Parasomnias occur during sleep but are not associated with insomnia or excessive sleepiness. Common parasomnias in children include head banging or rocking (exhibited by about 58% of children) and nightmares (most commonly of being attacked, falling, or dying). Nightmares are not the same as the rarer sleep terrors, a disorder in which a child, although asleep, appears to be awake and terrified. In sleep terrors, the child is screaming and incoherent with a glassy-eyed stare, profuse sweating, and rapid heart rate and respirations. The child is difficult to rouse and calm, and in the morning retains no memory of the episode. Both nightmares and sleep terrors occur during the transition from NREM sleep to REM sleep. They generally resolve with age. Other parasomnias are teeth grinding (bruxism), sleepwalking, and sleep talking. Bed-wetting (enuresis) is also considered a parasomnia if it continues after the age of five in the absence of physical or psychiatric pathology.

Dreaming

Children's dreams have often been described as bizarre and fantastical in nature. Early theories of children's emotional development (e.g., psychoanalytic theory, which maintained that dreams are wish fulfillments) contributed to this view. But how dreams are studied may also play a role. Dreams reported after they occur may have been recalled because they were bizarre. David Foulkes showed in laboratory studies that if children were awakened during REM sleep and asked to describe their dreams, a different picture emerged. Although some dreams contained bizarre elements, children generally dreamed about familiar people, settings, and actions. In addition, dreams changed with age. It was not until about age eight or nine that dream reports began to include narratives that featured activity by dream characters with the self as a participant. Foulkes concluded that dreaming in children is linked to general intellectual development with dream construction dependent on abstract, representational thought.

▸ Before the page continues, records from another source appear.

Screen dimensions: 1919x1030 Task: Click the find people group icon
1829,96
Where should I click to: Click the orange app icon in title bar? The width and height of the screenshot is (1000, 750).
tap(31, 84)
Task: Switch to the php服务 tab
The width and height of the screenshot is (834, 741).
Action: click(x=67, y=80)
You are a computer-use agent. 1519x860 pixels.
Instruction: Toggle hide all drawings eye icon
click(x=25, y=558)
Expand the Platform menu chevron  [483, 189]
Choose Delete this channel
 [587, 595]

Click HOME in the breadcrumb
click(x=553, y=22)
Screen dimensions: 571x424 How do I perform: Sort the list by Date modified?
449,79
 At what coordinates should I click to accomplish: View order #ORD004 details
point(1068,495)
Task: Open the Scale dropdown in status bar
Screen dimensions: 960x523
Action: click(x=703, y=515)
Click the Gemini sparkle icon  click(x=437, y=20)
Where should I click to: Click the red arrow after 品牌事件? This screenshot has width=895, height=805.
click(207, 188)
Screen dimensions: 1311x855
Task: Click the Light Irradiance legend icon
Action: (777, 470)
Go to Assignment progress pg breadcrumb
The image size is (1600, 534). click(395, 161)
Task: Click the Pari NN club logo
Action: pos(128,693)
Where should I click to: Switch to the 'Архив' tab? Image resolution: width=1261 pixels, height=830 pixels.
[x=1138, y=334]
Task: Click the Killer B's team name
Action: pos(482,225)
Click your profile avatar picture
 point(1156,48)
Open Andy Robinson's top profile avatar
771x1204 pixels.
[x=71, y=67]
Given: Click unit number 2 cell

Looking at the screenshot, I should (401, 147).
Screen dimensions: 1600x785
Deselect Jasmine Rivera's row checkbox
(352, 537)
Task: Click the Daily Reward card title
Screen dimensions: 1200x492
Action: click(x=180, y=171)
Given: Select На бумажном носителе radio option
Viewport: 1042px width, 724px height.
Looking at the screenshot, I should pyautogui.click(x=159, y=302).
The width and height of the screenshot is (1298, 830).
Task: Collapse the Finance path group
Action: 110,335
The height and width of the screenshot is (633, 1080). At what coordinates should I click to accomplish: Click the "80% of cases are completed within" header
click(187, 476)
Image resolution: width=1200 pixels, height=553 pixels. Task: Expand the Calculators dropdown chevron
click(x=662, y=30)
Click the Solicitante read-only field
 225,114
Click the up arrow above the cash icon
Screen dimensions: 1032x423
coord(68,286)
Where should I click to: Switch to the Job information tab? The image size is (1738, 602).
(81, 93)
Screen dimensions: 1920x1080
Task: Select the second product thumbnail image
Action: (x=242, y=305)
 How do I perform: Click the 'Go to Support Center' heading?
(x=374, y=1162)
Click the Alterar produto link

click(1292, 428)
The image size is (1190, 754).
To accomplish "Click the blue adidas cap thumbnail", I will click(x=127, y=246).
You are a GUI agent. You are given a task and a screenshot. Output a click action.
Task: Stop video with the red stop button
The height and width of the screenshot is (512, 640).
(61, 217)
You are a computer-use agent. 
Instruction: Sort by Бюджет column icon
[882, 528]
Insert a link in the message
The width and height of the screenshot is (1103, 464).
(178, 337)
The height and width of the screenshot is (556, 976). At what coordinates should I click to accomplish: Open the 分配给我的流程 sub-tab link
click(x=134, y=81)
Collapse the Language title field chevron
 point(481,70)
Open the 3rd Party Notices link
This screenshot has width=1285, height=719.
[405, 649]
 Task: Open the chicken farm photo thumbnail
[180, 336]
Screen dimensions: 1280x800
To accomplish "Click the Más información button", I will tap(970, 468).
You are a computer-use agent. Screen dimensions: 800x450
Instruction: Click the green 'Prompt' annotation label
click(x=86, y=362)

In general, empirical research on children's dreams has been sparse. While knowledge of many aspects of sleeping in childhood has grown since the 1950s, relatively little is known about the intriguing topic of children's dreams.

See also:APNEA; MILESTONES OF DEVELOPMENT

Bibliography

Anders, Thomas F., and Lisa A. Eiben. "Pediatric Sleep Disorders:A Review of the Past Ten Years." Journal of the American Academy of Child and Adolescent Psychiatry 36, no. 1 (1997):9-20.

Carskadon, Mary A. "Patterns of Sleep and Sleepiness in Adolescents." Pediatrician 17 (1990):5-12.

Carskadon, Mary A., ed. Encyclopedia of Sleep and Dreaming. New York: Macmillan, 1993.

Foulkes, David. Children's Dreams: Longitudinal Studies. New York:Wiley, 1982.

Kahn, André, Bernard Dan, José Groswasser, Patricia Franco, and Martine Sottiaux. "Normal Sleep Architecture in Infants and Children." Journal of Clinical Neurophysiology 13, no. 3 (1996):184-197.

Mindell, Jodi A., Judith A. Owens, and Mary A. Carskadon. "Developmental Features of Sleep." Child and Adolescent Psychiatric Clinics of North America 8 (1999):695-725.

Sadeh, Avi, Amiram Raviv, and Reut Gruber. "Sleep Patterns and Sleep Disruptions in School-Age Children." Developmental Psychology 36 (2000):291-301.

Wolfson, Amy R., and Mary A. Carskadon. "Sleep Schedules and Daytime Functioning in Adolescents." Child Development 69 (1998):875-887.